Prioritizing tasks is hard when everything looks important. If you rank only by importance, work with nearer deadlines slips, and the day ends in last-minute stress.

Priority is not the order of what you feel like doing. It is the order of what should move first inside the time you actually have. This article explains a practical way to prioritize by deadlines and remaining time.

Why prioritization often fails

When priorities keep collapsing, the decision rules are usually unclear.

  • Important-looking work comes first, while nearer deadlines get missed
  • Only due dates are compared, not usable remaining time
  • Large tasks are delayed because they feel heavy
  • Tasks that match your mood win over tasks that matter today
  • Completion criteria are vague, so today's true needs stay unclear

Deadline management also starts from remaining time rather than the calendar date alone. Prioritization becomes more stable with the same lens.

Start with the shortest remaining time

When tasks look equally important, check remaining time first. "Due tomorrow" can mean tomorrow morning or tomorrow night, and those are very different amounts of usable time.

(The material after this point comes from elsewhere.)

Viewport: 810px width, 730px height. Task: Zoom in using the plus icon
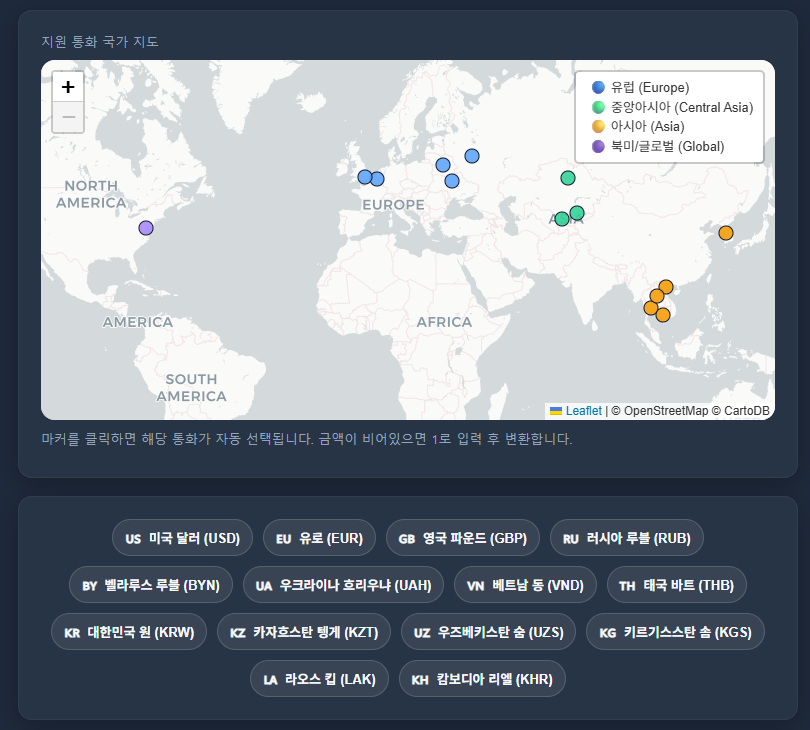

  1. Tasks with the shortest remaining time
  2. Large tasks that will miss the deadline if ignored today
  3. Tasks that block other people or the next step
  4. Tasks that make tomorrow easier if you move them a little today

This order reduces the chance that "important but still distant" work steals the day. Making remaining time visible makes the comparison even easier.

Compare workload as well as the deadline

Even with the same remaining time, a five-minute check and a two-hour document are not equal priorities. Near deadlines plus large workloads need an earlier time block.

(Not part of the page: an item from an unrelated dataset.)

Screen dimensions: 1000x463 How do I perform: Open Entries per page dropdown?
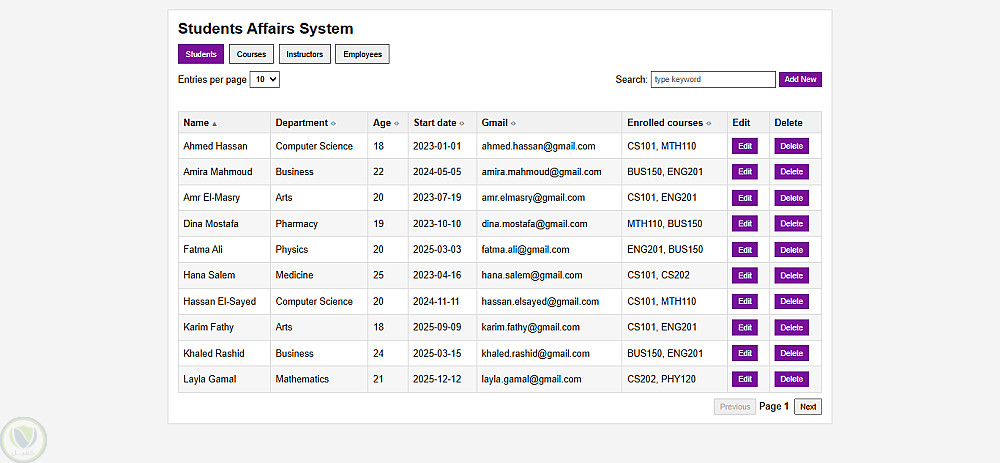(264, 79)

  • Short remaining time × large workload → start first
  • Short remaining time × small workload → finish quickly and close it
  • Long remaining time × large workload → advance a portion today
  • Long remaining time × small workload → safe to wait

The dangerous pattern is delaying large work because "there is still time." That habit often leads to last-minute deadline panic.

Limit today's priorities to three

A long priority list does not mean everything fits into today. Daily decisions get easier when you narrow them to three.

  • Must finish today: 1 task
  • Must reach more than halfway today: 1 task
  • Start if time remains: 1 task

Everything else can wait until tomorrow or later. Think less about "doing it all" and more about choosing today's winning path.

How to spot tasks that can wait

Prioritization also means deciding what not to do first. These tasks can leave the front of today's list.

  • There is enough remaining time before the deadline
  • Nobody else is blocked
  • Today's submissions do not depend on finishing it
  • It feels productive but does not move real outcomes

When you defer something, leave a start point. Deferring without a next time is just another form of delay.

Use Kotomit for deadline-based prioritization

Kotomit is a task management app that shows remaining time until each deadline as a countdown. By lining up deadline-based missions, you can prioritize by time instead of by feeling.

With Kotomit, you can:

  • Register deadline-based tasks as missions
  • Choose today's work from shorter remaining time first
  • Avoid putting distant but important work ahead of nearer deadlines
  • Review why something missed and improve the next ranking

Priority is not fixed once. As remaining time changes, the order should change too. Keeping deadlines visible every day makes those updates harder to miss.

Summary

Good task prioritization uses deadlines, remaining time, workload, and impact—not importance alone. Keep today's list to three items, and give deferred tasks a clear start point.

When you feel stuck, check the shortest remaining time first. Once the distance to each deadline is visible, what to do now becomes clearer.